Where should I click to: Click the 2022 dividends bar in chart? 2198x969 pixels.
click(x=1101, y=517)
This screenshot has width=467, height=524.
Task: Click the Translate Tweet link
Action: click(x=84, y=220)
- - -
## Exercise description:
Reproduce the lines above without any changes.

## Result of the task:
Where should I click to: Click the 2022 dividends bar in chart? 2198x969 pixels.
click(x=1101, y=517)
This screenshot has width=467, height=524.
Task: Click the Translate Tweet link
Action: click(x=84, y=220)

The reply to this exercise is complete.